++++ DATA TO EXAMINE
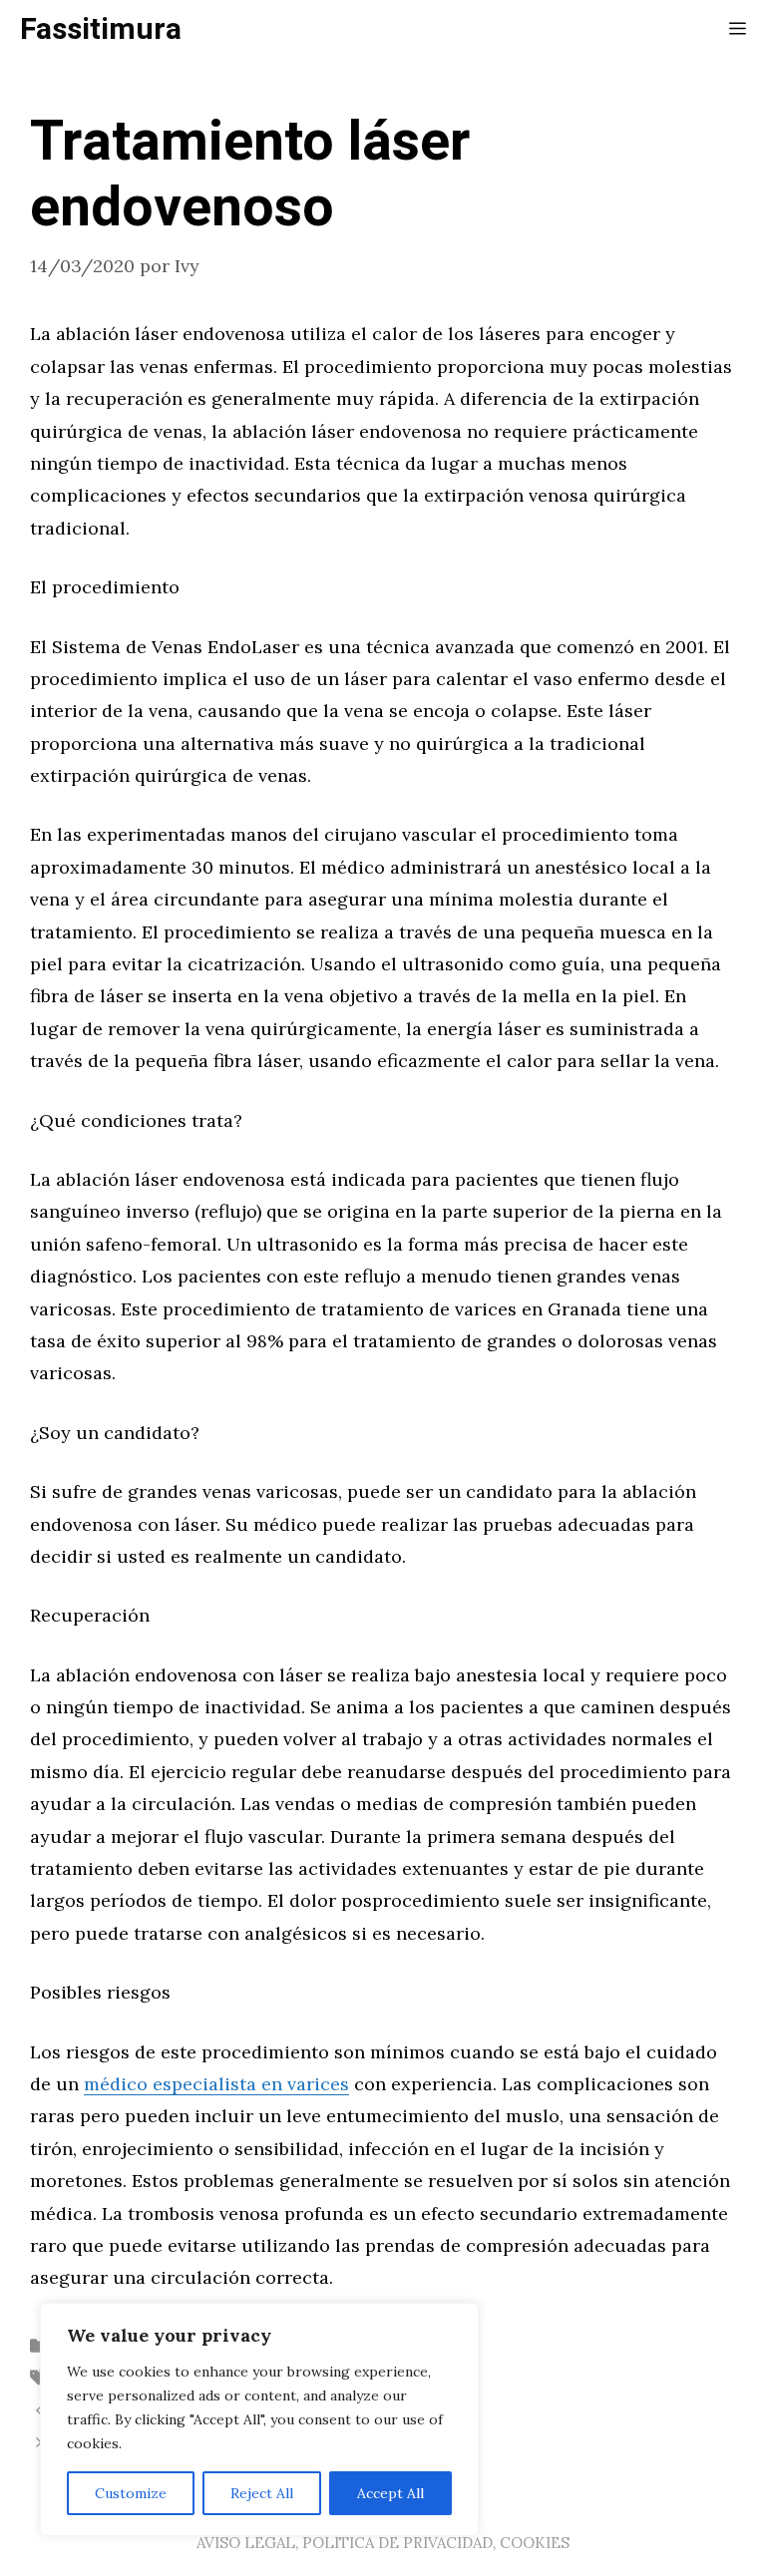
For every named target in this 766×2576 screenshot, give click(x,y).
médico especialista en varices (216, 2083)
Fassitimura (101, 30)
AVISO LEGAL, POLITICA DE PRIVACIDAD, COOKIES (383, 2542)
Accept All (390, 2493)
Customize (131, 2493)
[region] (259, 2419)
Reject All (261, 2493)
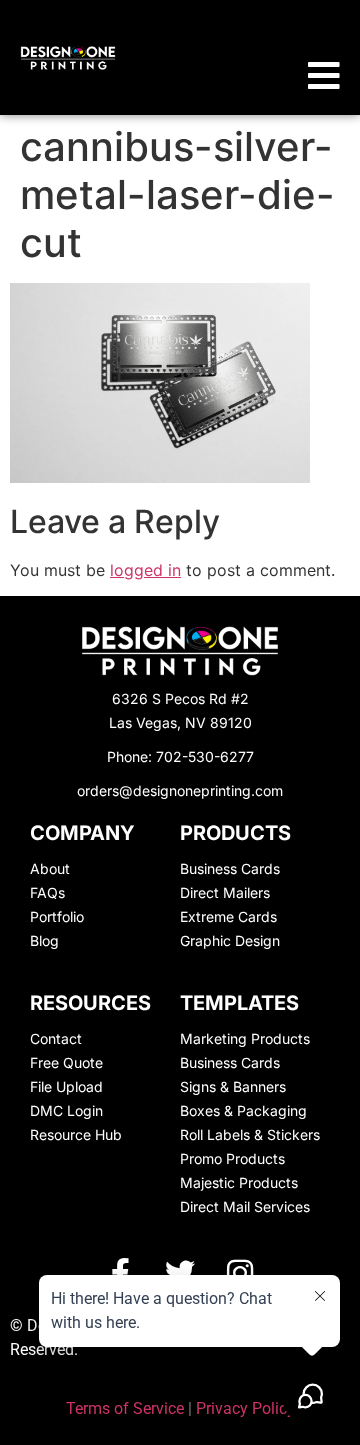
++++++++
▶ _TASK GOAL_: What is needed is an exact copy of the lines from the one with "Fassitimura (101, 30)" through the end of the data above, both included, minus any pictures.

▶ _SOLUTION FOR THIS TASK_:
Fassitimura (101, 30)
AVISO LEGAL, POLITICA DE PRIVACIDAD, COOKIES (383, 2542)
Accept All (390, 2493)
Customize (131, 2493)
[region] (259, 2419)
Reject All (261, 2493)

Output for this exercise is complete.